**Saved entries:**

-- begin --

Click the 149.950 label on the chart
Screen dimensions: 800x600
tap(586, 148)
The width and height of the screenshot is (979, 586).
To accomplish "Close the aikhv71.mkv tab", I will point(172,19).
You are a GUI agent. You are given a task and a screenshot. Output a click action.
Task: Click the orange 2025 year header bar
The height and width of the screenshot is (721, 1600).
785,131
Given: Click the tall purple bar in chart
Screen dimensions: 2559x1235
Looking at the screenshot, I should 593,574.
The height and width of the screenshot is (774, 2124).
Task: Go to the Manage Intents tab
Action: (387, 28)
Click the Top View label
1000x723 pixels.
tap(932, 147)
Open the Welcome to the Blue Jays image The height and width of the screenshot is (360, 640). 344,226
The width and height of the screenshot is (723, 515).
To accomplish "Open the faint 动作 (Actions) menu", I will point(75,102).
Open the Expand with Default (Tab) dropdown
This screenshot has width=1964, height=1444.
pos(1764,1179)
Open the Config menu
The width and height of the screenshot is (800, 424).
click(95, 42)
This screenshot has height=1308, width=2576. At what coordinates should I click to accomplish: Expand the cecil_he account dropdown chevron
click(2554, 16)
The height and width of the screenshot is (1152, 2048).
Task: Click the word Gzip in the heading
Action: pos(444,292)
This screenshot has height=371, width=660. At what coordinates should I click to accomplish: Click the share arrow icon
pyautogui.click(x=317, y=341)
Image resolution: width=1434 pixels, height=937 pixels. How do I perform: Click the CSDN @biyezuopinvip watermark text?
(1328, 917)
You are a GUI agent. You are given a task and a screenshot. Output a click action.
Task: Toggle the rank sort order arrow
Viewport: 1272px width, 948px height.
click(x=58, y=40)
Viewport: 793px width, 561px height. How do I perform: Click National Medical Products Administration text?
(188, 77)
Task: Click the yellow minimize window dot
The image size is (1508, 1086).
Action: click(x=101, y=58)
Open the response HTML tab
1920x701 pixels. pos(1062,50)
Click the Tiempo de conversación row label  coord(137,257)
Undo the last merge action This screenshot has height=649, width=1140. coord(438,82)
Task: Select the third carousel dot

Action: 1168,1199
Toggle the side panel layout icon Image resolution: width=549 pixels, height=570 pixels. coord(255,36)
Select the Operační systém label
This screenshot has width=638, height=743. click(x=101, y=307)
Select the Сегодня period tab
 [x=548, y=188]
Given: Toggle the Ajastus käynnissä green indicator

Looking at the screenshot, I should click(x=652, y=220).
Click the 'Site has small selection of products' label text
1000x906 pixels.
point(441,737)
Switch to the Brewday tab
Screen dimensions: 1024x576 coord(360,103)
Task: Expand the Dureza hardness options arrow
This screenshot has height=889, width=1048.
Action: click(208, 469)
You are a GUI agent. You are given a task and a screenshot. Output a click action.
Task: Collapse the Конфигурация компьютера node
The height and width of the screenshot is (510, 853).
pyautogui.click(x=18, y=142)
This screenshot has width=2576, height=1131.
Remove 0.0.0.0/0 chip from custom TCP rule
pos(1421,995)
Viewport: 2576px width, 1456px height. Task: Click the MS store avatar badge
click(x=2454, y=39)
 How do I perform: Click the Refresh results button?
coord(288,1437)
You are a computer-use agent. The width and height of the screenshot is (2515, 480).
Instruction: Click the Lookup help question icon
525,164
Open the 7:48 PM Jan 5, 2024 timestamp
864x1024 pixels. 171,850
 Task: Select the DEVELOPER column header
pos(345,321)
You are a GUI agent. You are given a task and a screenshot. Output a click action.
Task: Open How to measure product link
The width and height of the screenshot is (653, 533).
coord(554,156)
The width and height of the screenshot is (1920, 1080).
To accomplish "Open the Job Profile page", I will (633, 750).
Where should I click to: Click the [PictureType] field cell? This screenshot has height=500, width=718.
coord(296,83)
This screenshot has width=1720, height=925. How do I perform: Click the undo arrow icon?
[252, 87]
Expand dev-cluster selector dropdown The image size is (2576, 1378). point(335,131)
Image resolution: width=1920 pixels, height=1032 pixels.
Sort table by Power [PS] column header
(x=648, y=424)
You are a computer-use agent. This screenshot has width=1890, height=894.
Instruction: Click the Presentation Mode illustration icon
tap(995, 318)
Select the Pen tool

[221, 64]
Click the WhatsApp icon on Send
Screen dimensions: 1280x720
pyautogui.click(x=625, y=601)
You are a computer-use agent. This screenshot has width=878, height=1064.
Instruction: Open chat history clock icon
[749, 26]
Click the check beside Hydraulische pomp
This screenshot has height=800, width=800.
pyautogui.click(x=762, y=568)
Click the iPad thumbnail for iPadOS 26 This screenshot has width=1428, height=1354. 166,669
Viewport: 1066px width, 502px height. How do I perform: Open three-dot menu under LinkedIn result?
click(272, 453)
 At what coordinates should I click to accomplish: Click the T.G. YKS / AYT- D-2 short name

-- end --

**What is asked:**
Return all of the records above word for word, with no line changed or left out.

**Full answer:**
Click the 149.950 label on the chart
Screen dimensions: 800x600
tap(586, 148)
The width and height of the screenshot is (979, 586).
To accomplish "Close the aikhv71.mkv tab", I will point(172,19).
You are a GUI agent. You are given a task and a screenshot. Output a click action.
Task: Click the orange 2025 year header bar
The height and width of the screenshot is (721, 1600).
785,131
Given: Click the tall purple bar in chart
Screen dimensions: 2559x1235
Looking at the screenshot, I should 593,574.
The height and width of the screenshot is (774, 2124).
Task: Go to the Manage Intents tab
Action: (387, 28)
Click the Top View label
1000x723 pixels.
tap(932, 147)
Open the Welcome to the Blue Jays image The height and width of the screenshot is (360, 640). 344,226
The width and height of the screenshot is (723, 515).
To accomplish "Open the faint 动作 (Actions) menu", I will point(75,102).
Open the Expand with Default (Tab) dropdown
This screenshot has width=1964, height=1444.
pos(1764,1179)
Open the Config menu
The width and height of the screenshot is (800, 424).
click(95, 42)
This screenshot has height=1308, width=2576. At what coordinates should I click to accomplish: Expand the cecil_he account dropdown chevron
click(2554, 16)
The height and width of the screenshot is (1152, 2048).
Task: Click the word Gzip in the heading
Action: pos(444,292)
This screenshot has height=371, width=660. At what coordinates should I click to accomplish: Click the share arrow icon
pyautogui.click(x=317, y=341)
Image resolution: width=1434 pixels, height=937 pixels. How do I perform: Click the CSDN @biyezuopinvip watermark text?
(1328, 917)
You are a GUI agent. You are given a task and a screenshot. Output a click action.
Task: Toggle the rank sort order arrow
Viewport: 1272px width, 948px height.
click(x=58, y=40)
Viewport: 793px width, 561px height. How do I perform: Click National Medical Products Administration text?
(188, 77)
Task: Click the yellow minimize window dot
The image size is (1508, 1086).
Action: click(x=101, y=58)
Open the response HTML tab
1920x701 pixels. pos(1062,50)
Click the Tiempo de conversación row label  coord(137,257)
Undo the last merge action This screenshot has height=649, width=1140. coord(438,82)
Task: Select the third carousel dot

Action: 1168,1199
Toggle the side panel layout icon Image resolution: width=549 pixels, height=570 pixels. coord(255,36)
Select the Operační systém label
This screenshot has width=638, height=743. click(x=101, y=307)
Select the Сегодня period tab
 [x=548, y=188]
Given: Toggle the Ajastus käynnissä green indicator

Looking at the screenshot, I should click(x=652, y=220).
Click the 'Site has small selection of products' label text
1000x906 pixels.
point(441,737)
Switch to the Brewday tab
Screen dimensions: 1024x576 coord(360,103)
Task: Expand the Dureza hardness options arrow
This screenshot has height=889, width=1048.
Action: click(208, 469)
You are a GUI agent. You are given a task and a screenshot. Output a click action.
Task: Collapse the Конфигурация компьютера node
The height and width of the screenshot is (510, 853).
pyautogui.click(x=18, y=142)
This screenshot has width=2576, height=1131.
Remove 0.0.0.0/0 chip from custom TCP rule
pos(1421,995)
Viewport: 2576px width, 1456px height. Task: Click the MS store avatar badge
click(x=2454, y=39)
 How do I perform: Click the Refresh results button?
coord(288,1437)
You are a computer-use agent. The width and height of the screenshot is (2515, 480).
Instruction: Click the Lookup help question icon
525,164
Open the 7:48 PM Jan 5, 2024 timestamp
864x1024 pixels. 171,850
 Task: Select the DEVELOPER column header
pos(345,321)
You are a GUI agent. You are given a task and a screenshot. Output a click action.
Task: Open How to measure product link
The width and height of the screenshot is (653, 533).
coord(554,156)
The width and height of the screenshot is (1920, 1080).
To accomplish "Open the Job Profile page", I will (633, 750).
Where should I click to: Click the [PictureType] field cell? This screenshot has height=500, width=718.
coord(296,83)
This screenshot has width=1720, height=925. How do I perform: Click the undo arrow icon?
[252, 87]
Expand dev-cluster selector dropdown The image size is (2576, 1378). point(335,131)
Image resolution: width=1920 pixels, height=1032 pixels.
Sort table by Power [PS] column header
(x=648, y=424)
You are a computer-use agent. This screenshot has width=1890, height=894.
Instruction: Click the Presentation Mode illustration icon
tap(995, 318)
Select the Pen tool

[221, 64]
Click the WhatsApp icon on Send
Screen dimensions: 1280x720
pyautogui.click(x=625, y=601)
You are a computer-use agent. This screenshot has width=878, height=1064.
Instruction: Open chat history clock icon
[749, 26]
Click the check beside Hydraulische pomp
This screenshot has height=800, width=800.
pyautogui.click(x=762, y=568)
Click the iPad thumbnail for iPadOS 26 This screenshot has width=1428, height=1354. 166,669
Viewport: 1066px width, 502px height. How do I perform: Open three-dot menu under LinkedIn result?
click(272, 453)
 At what coordinates should I click to accomplish: Click the T.G. YKS / AYT- D-2 short name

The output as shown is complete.